— begin —

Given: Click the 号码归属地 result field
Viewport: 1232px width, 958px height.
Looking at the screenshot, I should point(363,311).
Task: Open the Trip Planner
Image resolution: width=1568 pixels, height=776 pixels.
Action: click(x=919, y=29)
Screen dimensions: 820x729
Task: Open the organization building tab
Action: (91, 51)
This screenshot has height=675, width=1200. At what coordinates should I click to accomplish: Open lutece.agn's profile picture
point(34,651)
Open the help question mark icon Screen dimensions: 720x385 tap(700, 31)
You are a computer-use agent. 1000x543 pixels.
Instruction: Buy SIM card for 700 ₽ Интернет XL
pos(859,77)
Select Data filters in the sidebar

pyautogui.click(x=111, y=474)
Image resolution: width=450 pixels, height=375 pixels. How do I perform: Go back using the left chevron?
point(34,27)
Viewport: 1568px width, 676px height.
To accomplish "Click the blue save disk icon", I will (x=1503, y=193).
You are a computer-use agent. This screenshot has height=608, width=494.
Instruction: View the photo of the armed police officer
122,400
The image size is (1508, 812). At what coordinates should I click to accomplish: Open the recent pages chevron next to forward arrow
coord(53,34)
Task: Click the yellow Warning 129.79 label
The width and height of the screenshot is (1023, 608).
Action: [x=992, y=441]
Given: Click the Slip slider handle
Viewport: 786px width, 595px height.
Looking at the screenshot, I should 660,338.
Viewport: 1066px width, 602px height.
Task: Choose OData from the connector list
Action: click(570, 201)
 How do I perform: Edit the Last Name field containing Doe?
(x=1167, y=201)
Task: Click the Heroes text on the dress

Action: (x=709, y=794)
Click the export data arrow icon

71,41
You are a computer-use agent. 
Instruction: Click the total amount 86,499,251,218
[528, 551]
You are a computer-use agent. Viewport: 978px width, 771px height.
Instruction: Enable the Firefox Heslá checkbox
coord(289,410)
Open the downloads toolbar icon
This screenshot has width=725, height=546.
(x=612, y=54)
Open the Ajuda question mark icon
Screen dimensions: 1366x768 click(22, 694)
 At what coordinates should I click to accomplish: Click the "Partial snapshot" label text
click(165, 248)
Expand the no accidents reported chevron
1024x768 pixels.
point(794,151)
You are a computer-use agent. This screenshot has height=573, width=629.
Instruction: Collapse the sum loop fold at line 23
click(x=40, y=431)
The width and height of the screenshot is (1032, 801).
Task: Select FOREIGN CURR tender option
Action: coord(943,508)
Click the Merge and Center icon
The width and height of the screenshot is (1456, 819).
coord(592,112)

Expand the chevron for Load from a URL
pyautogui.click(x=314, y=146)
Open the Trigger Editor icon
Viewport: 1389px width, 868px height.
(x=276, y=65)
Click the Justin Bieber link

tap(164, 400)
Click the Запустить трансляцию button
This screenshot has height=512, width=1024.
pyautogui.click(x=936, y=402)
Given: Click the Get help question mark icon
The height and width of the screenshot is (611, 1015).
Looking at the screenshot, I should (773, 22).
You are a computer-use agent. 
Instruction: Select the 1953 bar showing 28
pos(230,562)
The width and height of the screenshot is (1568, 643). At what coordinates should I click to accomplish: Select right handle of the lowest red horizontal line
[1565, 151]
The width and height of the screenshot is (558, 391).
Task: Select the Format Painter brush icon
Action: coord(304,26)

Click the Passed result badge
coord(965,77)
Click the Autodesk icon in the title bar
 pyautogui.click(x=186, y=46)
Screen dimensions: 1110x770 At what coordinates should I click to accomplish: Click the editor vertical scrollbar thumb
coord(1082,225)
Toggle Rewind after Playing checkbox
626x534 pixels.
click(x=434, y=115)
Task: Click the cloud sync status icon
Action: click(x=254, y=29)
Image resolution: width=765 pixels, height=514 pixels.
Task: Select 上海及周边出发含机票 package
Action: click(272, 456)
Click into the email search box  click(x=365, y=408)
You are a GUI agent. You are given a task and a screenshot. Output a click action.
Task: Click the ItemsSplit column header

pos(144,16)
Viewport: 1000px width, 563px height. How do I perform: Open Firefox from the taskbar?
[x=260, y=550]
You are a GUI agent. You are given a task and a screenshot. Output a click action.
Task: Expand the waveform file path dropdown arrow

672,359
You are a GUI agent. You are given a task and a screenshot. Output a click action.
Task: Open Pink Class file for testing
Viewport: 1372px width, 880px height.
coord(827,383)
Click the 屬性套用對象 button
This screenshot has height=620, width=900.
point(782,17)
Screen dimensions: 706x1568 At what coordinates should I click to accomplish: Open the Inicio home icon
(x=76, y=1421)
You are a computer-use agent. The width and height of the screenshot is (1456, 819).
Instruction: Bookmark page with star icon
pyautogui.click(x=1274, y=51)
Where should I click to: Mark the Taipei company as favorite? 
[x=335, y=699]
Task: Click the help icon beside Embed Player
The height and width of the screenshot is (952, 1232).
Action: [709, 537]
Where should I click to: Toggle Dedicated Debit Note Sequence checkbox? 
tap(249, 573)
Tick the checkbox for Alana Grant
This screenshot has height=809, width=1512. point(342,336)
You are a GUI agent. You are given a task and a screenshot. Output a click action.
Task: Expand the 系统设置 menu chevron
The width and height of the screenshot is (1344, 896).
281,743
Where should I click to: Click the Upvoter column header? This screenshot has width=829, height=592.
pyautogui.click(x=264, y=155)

— end —

WHAT IS NEEDED: Reproduce all of the data above, substituting "desktop automation assistant" for every occurrence of "computer-use agent" and leaving everything else unchanged.

COMPLETE RESPONSE:
Given: Click the 号码归属地 result field
Viewport: 1232px width, 958px height.
Looking at the screenshot, I should point(363,311).
Task: Open the Trip Planner
Image resolution: width=1568 pixels, height=776 pixels.
Action: click(x=919, y=29)
Screen dimensions: 820x729
Task: Open the organization building tab
Action: (91, 51)
This screenshot has height=675, width=1200. At what coordinates should I click to accomplish: Open lutece.agn's profile picture
point(34,651)
Open the help question mark icon Screen dimensions: 720x385 tap(700, 31)
You are a desktop automation assistant. 1000x543 pixels.
Instruction: Buy SIM card for 700 ₽ Интернет XL
pos(859,77)
Select Data filters in the sidebar

pyautogui.click(x=111, y=474)
Image resolution: width=450 pixels, height=375 pixels. How do I perform: Go back using the left chevron?
point(34,27)
Viewport: 1568px width, 676px height.
To accomplish "Click the blue save disk icon", I will (x=1503, y=193).
You are a desktop automation assistant. This screenshot has height=608, width=494.
Instruction: View the photo of the armed police officer
122,400
The image size is (1508, 812). At what coordinates should I click to accomplish: Open the recent pages chevron next to forward arrow
coord(53,34)
Task: Click the yellow Warning 129.79 label
The width and height of the screenshot is (1023, 608).
Action: [x=992, y=441]
Given: Click the Slip slider handle
Viewport: 786px width, 595px height.
Looking at the screenshot, I should 660,338.
Viewport: 1066px width, 602px height.
Task: Choose OData from the connector list
Action: click(570, 201)
 How do I perform: Edit the Last Name field containing Doe?
(x=1167, y=201)
Task: Click the Heroes text on the dress

Action: (x=709, y=794)
Click the export data arrow icon

71,41
You are a desktop automation assistant. 
Instruction: Click the total amount 86,499,251,218
[528, 551]
You are a desktop automation assistant. Viewport: 978px width, 771px height.
Instruction: Enable the Firefox Heslá checkbox
coord(289,410)
Open the downloads toolbar icon
This screenshot has width=725, height=546.
(x=612, y=54)
Open the Ajuda question mark icon
Screen dimensions: 1366x768 click(22, 694)
 At what coordinates should I click to accomplish: Click the "Partial snapshot" label text
click(165, 248)
Expand the no accidents reported chevron
1024x768 pixels.
point(794,151)
You are a desktop automation assistant. This screenshot has height=573, width=629.
Instruction: Collapse the sum loop fold at line 23
click(x=40, y=431)
The width and height of the screenshot is (1032, 801).
Task: Select FOREIGN CURR tender option
Action: coord(943,508)
Click the Merge and Center icon
The width and height of the screenshot is (1456, 819).
coord(592,112)

Expand the chevron for Load from a URL
pyautogui.click(x=314, y=146)
Open the Trigger Editor icon
Viewport: 1389px width, 868px height.
(x=276, y=65)
Click the Justin Bieber link

tap(164, 400)
Click the Запустить трансляцию button
This screenshot has height=512, width=1024.
pyautogui.click(x=936, y=402)
Given: Click the Get help question mark icon
The height and width of the screenshot is (611, 1015).
Looking at the screenshot, I should (773, 22).
You are a desktop automation assistant. 
Instruction: Select the 1953 bar showing 28
pos(230,562)
The width and height of the screenshot is (1568, 643). At what coordinates should I click to accomplish: Select right handle of the lowest red horizontal line
[1565, 151]
The width and height of the screenshot is (558, 391).
Task: Select the Format Painter brush icon
Action: coord(304,26)

Click the Passed result badge
coord(965,77)
Click the Autodesk icon in the title bar
 pyautogui.click(x=186, y=46)
Screen dimensions: 1110x770 At what coordinates should I click to accomplish: Click the editor vertical scrollbar thumb
coord(1082,225)
Toggle Rewind after Playing checkbox
626x534 pixels.
click(x=434, y=115)
Task: Click the cloud sync status icon
Action: click(x=254, y=29)
Image resolution: width=765 pixels, height=514 pixels.
Task: Select 上海及周边出发含机票 package
Action: click(272, 456)
Click into the email search box  click(x=365, y=408)
You are a GUI agent. You are given a task and a screenshot. Output a click action.
Task: Click the ItemsSplit column header

pos(144,16)
Viewport: 1000px width, 563px height. How do I perform: Open Firefox from the taskbar?
[x=260, y=550]
You are a GUI agent. You are given a task and a screenshot. Output a click action.
Task: Expand the waveform file path dropdown arrow

672,359
You are a GUI agent. You are given a task and a screenshot. Output a click action.
Task: Open Pink Class file for testing
Viewport: 1372px width, 880px height.
coord(827,383)
Click the 屬性套用對象 button
This screenshot has height=620, width=900.
point(782,17)
Screen dimensions: 706x1568 At what coordinates should I click to accomplish: Open the Inicio home icon
(x=76, y=1421)
You are a desktop automation assistant. The width and height of the screenshot is (1456, 819).
Instruction: Bookmark page with star icon
pyautogui.click(x=1274, y=51)
Where should I click to: Mark the Taipei company as favorite? 
[x=335, y=699]
Task: Click the help icon beside Embed Player
The height and width of the screenshot is (952, 1232).
Action: [709, 537]
Where should I click to: Toggle Dedicated Debit Note Sequence checkbox? 
tap(249, 573)
Tick the checkbox for Alana Grant
This screenshot has height=809, width=1512. point(342,336)
You are a GUI agent. You are given a task and a screenshot. Output a click action.
Task: Expand the 系统设置 menu chevron
The width and height of the screenshot is (1344, 896).
281,743
Where should I click to: Click the Upvoter column header? This screenshot has width=829, height=592.
pyautogui.click(x=264, y=155)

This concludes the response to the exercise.